This is a story that is all to familiar with Juvenile Investigators. The following are excerpts from an article that was published on www.twincities.com. See the suggestions for parents and children after the article.
She was elated when the boy asked her to go steady. He told her he loved her in text messages, for that is how some young people today prefer to communicate feelings rather than face to face. And for the first month, Michaela Snyder, then a seventh-grader at Lake Middle School in Woodbury, was walking on air.
Then things gradually changed.
The boy asked her one day to send him a “selfie” from the torso up wearing just a bra. She thought it unusual, but she complied. After he suggested she was fat, she developed bulimia. When she refused once to send more pictures, he texted that she was already a slut and that it would not matter anymore.

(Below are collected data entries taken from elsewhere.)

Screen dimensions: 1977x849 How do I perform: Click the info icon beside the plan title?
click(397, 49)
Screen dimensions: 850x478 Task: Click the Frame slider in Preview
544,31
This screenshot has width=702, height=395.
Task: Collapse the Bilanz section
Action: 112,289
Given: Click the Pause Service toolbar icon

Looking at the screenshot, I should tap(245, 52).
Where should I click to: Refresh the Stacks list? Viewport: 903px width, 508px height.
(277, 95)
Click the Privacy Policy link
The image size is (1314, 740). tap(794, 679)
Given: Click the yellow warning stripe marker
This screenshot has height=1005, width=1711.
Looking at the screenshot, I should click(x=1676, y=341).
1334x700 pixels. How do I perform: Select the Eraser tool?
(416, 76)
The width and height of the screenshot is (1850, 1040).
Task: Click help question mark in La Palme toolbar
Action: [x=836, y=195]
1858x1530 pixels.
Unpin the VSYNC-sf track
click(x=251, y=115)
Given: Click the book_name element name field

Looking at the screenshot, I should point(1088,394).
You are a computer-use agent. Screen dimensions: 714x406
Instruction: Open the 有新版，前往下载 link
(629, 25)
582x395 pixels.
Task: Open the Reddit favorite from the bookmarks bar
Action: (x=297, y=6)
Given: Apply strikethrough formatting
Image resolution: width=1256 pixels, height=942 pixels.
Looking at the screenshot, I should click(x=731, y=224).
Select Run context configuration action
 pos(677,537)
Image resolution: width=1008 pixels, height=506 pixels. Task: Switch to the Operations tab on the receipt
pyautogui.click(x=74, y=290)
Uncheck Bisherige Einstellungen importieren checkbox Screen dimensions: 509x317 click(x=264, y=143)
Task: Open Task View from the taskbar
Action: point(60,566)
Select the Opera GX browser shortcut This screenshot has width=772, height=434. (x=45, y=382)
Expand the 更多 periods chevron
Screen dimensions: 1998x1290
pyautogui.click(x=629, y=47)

What began as a typical middle-school dating relationship quickly degenerated into sexual manipulation as Michaela, in order to please the boy, reluctantly sent more sexually provocative pictures of herself.
“My circle of friends said they all did it,” the now-15-year-old high school freshman told me this week as we chatted at a St. Paul coffee shop, her father by her side. “They didn’t think anything of it. I felt bad about it, but I did not want to lose him.”
But after her stepmother checked her cellphone and found the pictures she had sent him, Michaela became the subject of a bullying campaign by her so-called friends and others to the point where she fell into a deep depression and thought of taking her life.
If you think this could not happen to your child, consider that Michaela is the daughter of Grant Snyder, a veteran Minneapolis police sergeant in the crimes against children unit who has spent most of his career busting pimps and trying to help sexually exploited young girls and women.
“I talked openly with her about the cases I worked on, how (pimps) manipulate girls into (doing drugs and performing sex for money),” he said. “I believe if you gave information, that was protection enough. It wasn’t.
“We were not able to protect her until after the fact,” he added. “I never expected we would walk down that road. It opened my eyes as to how vulnerable our girls are and what it is to be a female in this world.”
What disturbs me about Michaela’s story is not so much the sexting but that she was the one shamed by her peers after it was discovered. Dines says that reaction is also common in her research.
Now a freshman at East Ridge High School, Michaela shared her story at a health symposium last week. There was hardly a dry eye in the audience, composed mostly of social workers, health care professionals and some law enforcement personnel.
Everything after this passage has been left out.